A few days ago, I posted a critical review of a show on Craig Truglia’s YouTube channel that was dedicated to demonstrating what they understood to be the serious problems with the centuries-long practice of the Roman Catholic Church in baptizing infants and then delaying the reception of the Eucharist and confirmation until the age of reason. Everyone should watch it before making an opinion.
Out of concern for people listening to that I made a post that strongly urged the video to be taken down due to its “serious errors” and “false alarms.” I also made comments as to the performance being rather extreme in its orientation. Having spoken with Reader Paul Trinca face-to-face, who was the chief presenter in the video, I can say there was an opportunity to discuss particulars in more detail (it is always better to discuss in live formats), and some of the statements I made in my initial posting should be clarified. Paul is an upstanding person and he is still wishing to stand up for the truth and shine it bright so all can benefit. That is respectable. In this article, I will provide three areas that I need to adjust in order to compensate for the lack of clarity in my first post. Thereafter, I give 7 reasons for why I still think the aim of the presentation given against credo-communion does not hit the bullseye in a way that is much more substantive than the thoughts I shared before. Before getting into this, I should point the reader that I have some other articles that might be worth reading that are related to this matter, and they are linked to at the very bottom under the small conclusion that wraps up this article.

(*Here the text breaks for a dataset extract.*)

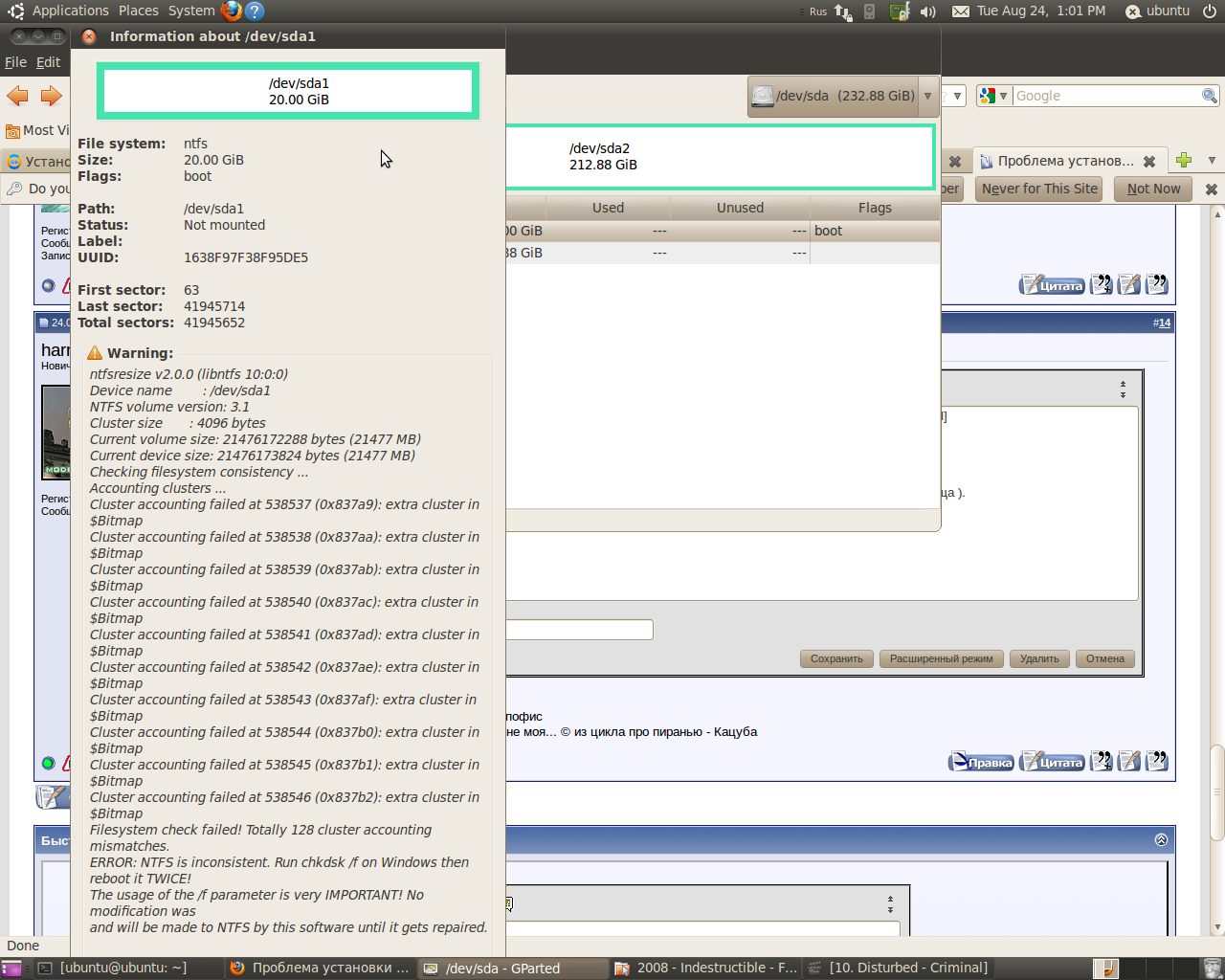Screen dimensions: 1225x980
Task: Click the browser forward arrow
Action: click(x=51, y=96)
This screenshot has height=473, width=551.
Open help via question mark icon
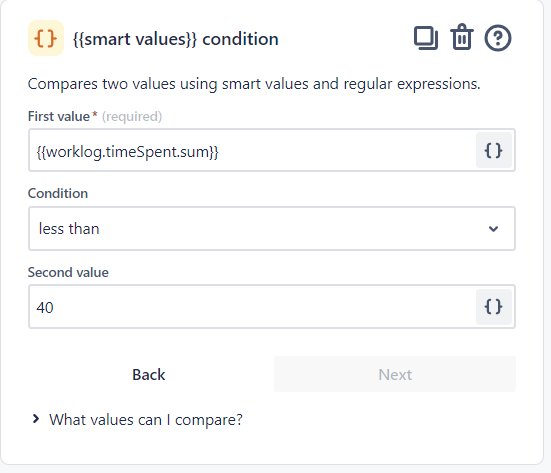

In my time spent observing the many Protestant critiques of Catholic or Orthodox Christianity, including my own which lasted just under 10 years, it is often thought by the Protestant skeptic that the founding credibility and verifiability of the faith contents of Catholicism or Orthodoxy (what I say below regarding Catholicism can, for all intents and purposes, be equally applied to Eastern/Oriental Orthodoxy) are fixed in what can be gleaned by investigating the surviving historical record. Practically, if we want to know what the grounds for belief in the bodily assumption of the Virgin Mary is, we turn ourselves to the historical documents and artifacts of the past and see if we can accumulate the evidence to warrant that it was a belief held by the earliest Christians and thereafter going forward in the Church’s history to the present. If a sufficient warrant is given, then the Protestant might say, “Ok, I don’t believe it is a binding doctrine for me (i.e., sola scriptura), but I can, at least, see that it has a basis in the historical record for Catholics and Orthodox.” On the other hand, if there is scant evidence in the available record, or worse, significant variance from one author to another in what records are available, then it is often thought that such circumstances indicate the non-Apostolic origin of the belief in question (i.e., the bodily Assumption of Mary). For if a belief was Apostolic in origin, it would have been known and accepted by everyone. Ergo, in this case, it is thought that a particular doctrine, such as the bodily of Assumption of Mary as our working example, is not even sustainable as a Apostolic doctrine, let alone a position even held by the early Church. The underlying assumption here is that Catholics and Orthodox have the burden to prove that all their dogmatic beliefs are in sufficiently exemplified in the historical record in order for her criteria to be met as to what qualifies as Apostolic doctrine.